- LESETEXT
'''

Nagib Machfus: Ohne Beziehung nichts wert
Von Peter Pisa
Waren das geile Zeiten ohne youporn.com: Da steht ein junger Ägypter in Gizeh in einer Ausgrabungsstätte und schaut sich Wandzeichnungen, Tausende Jahre alt, an.
Nackte Menschen.
Das Herz pocht, das Blut pulsiert - er gerät in einen Liebesrausch und stürzt sich auf seine Begleiterin.
... aber sonst ist Nagib Machfus' "Das junge Kairo" , erstmals 1945 in Ägypten erschienen, durchaus nachvollziehbar, mitunter sogar durchaus aktuell:
Ohne Beziehungen ist man weniger wert als das Einwickelpapier beim Fleischhauer. Was tun? Man prostituiert sich.
Wobei "man" unfair ist. Es verkauft sich nur einer jener vier Studenten, die von Machfus (1911-2006) begleitet werden. Machgub, der Ärmste und Hässlichste unter ihnen. Seine Freunde finden ihren Weg im Islam, im Sozialismus oder im Journalismus.
Machgub aber hat einen Vater, der einen Schlaganfall erleidet und seinen Sohn nicht mehr finanziell unterstützen kann. Im Gegenteil, er bittet, für ihn und Mutter zu sorgen ...
Machgub ist Zyniker. Gut und Böse sind keine Kriterien für ihn. Sondern Genuss und Schmerz, Nutzen und Schaden. Er glaubt an nichts. Ein Unsympathler, den man ein bissl verstehen kann.
Schnell und hungrig beendet er sein Studium - und jetzt?

'''

- DATENLISTE
'''

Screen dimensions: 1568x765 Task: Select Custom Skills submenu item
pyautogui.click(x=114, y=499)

'''
'''

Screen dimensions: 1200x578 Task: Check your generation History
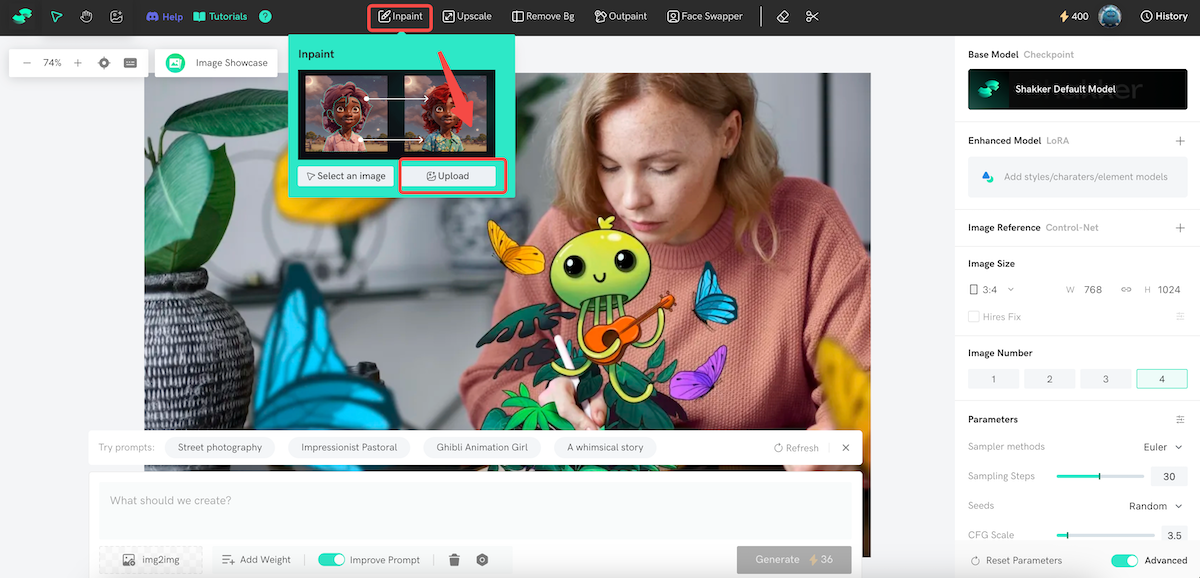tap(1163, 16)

'''

- AUFGABE A
Beantworte bitte anhand des Lesetexts diese Fragen:
(i) In welchem Jahr erschien „Das junge Kairo“ erstmals in Ägypten?
(ii) Wie viele Studenten begleitet Machfus?
(iii) Was erleidet Machgubs Vater?
- AUFGABE B
Stimmen diese Aussagen mit dem Lesetext überein? Antworte jeweils mit Ja oder Nein und zitiere die entscheidenden Worte.
(i) Machgub ist der Ärmste unter den vier Studenten.
(ii) Gut und Böse sind für Machgub die maßgeblichen Kriterien.
(iii) Machgub schließt sein Studium langsam ab.
Das Material wird hier nicht gebraucht.

- RICHTIGE ANTWORT A
(i) 1945
(ii) Vier
(iii) Einen Schlaganfall

- RICHTIGE ANTWORT B
(i) Ja: „Machgub, der Ärmste und Hässlichste unter ihnen.“
(ii) Nein: „Gut und Böse sind keine Kriterien für ihn.“
(iii) Nein: „Schnell und hungrig beendet er sein Studium“